*** Opening of SUPPLIED DATA ***

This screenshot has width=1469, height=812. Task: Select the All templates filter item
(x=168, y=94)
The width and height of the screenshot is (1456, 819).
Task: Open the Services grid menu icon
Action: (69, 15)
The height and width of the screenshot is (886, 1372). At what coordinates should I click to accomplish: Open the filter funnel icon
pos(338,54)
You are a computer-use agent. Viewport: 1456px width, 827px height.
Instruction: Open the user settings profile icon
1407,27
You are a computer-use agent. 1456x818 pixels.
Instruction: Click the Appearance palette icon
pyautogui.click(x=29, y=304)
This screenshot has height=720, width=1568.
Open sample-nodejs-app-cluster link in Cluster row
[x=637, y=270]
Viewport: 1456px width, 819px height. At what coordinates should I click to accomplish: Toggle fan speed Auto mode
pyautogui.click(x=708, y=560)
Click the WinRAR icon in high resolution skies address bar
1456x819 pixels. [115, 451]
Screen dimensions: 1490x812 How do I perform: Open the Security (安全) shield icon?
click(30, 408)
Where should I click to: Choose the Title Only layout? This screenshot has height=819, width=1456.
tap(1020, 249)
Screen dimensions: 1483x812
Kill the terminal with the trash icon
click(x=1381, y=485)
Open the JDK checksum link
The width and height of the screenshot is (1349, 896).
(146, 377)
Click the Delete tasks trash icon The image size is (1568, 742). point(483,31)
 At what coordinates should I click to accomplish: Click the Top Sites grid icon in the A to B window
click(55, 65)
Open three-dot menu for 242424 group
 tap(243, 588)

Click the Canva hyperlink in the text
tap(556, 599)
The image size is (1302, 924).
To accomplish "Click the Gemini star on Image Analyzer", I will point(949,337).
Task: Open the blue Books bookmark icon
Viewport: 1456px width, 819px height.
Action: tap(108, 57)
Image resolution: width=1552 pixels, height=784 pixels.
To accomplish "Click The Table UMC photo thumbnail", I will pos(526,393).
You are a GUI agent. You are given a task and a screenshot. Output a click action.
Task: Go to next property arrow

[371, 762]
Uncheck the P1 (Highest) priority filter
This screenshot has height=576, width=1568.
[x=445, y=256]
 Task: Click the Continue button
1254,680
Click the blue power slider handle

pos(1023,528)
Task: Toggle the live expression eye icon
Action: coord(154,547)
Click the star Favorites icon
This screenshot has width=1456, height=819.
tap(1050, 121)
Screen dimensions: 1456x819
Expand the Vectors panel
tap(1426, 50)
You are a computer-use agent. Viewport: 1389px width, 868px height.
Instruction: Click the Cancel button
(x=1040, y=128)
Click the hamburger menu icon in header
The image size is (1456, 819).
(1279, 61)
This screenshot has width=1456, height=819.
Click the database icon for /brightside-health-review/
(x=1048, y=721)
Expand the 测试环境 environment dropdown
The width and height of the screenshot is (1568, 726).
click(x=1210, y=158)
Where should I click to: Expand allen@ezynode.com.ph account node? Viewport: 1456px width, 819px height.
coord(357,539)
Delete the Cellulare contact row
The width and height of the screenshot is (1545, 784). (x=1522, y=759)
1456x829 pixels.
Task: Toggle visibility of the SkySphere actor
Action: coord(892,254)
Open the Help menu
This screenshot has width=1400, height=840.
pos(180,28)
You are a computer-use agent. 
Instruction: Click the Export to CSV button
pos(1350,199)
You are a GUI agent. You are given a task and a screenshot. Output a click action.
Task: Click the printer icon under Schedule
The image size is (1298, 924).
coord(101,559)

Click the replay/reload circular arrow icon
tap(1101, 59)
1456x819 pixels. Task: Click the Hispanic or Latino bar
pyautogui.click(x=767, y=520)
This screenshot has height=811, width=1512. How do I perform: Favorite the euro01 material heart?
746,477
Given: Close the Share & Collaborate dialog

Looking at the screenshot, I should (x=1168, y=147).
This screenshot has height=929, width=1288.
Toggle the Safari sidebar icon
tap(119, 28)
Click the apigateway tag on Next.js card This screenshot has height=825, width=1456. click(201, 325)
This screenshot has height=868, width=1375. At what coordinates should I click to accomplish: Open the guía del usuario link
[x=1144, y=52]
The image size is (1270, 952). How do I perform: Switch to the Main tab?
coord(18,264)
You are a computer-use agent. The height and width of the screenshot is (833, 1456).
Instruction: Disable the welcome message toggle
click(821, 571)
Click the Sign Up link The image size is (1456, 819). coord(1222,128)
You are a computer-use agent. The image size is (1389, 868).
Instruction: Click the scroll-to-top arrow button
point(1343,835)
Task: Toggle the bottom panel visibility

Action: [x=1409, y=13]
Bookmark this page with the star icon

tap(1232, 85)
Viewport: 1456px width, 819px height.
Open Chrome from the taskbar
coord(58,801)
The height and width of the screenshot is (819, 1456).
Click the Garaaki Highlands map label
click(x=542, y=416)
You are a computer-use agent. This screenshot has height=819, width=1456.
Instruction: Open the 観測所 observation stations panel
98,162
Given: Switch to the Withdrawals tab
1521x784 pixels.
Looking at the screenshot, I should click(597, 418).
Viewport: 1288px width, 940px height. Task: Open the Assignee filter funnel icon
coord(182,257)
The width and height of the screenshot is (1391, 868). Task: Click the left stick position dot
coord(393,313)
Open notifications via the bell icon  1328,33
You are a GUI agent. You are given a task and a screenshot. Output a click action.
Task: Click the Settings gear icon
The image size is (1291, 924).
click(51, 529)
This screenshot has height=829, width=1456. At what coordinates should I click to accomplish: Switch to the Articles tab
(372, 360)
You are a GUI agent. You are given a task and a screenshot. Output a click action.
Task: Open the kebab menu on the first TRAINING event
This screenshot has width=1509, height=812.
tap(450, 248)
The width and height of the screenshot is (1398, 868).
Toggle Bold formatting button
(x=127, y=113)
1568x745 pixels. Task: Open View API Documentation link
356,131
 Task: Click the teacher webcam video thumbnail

*** Close of SUPPLIED DATA ***

_TASK GOAL_
Look through the entries above; find each line with the word "agent" and copy it.

_OUTPUT_
You are a computer-use agent. Viewport: 1456px width, 827px height.
You are a computer-use agent. 1456x818 pixels.
You are a GUI agent. You are given a task and a screenshot. Output a click action.
You are a computer-use agent. Viewport: 1389px width, 868px height.
You are a computer-use agent. 
You are a GUI agent. You are given a task and a screenshot. Output a click action.
You are a computer-use agent. The height and width of the screenshot is (833, 1456).
You are a computer-use agent. The image size is (1389, 868).
You are a computer-use agent. This screenshot has height=819, width=1456.
You are a GUI agent. You are given a task and a screenshot. Output a click action.
You are a GUI agent. You are given a task and a screenshot. Output a click action.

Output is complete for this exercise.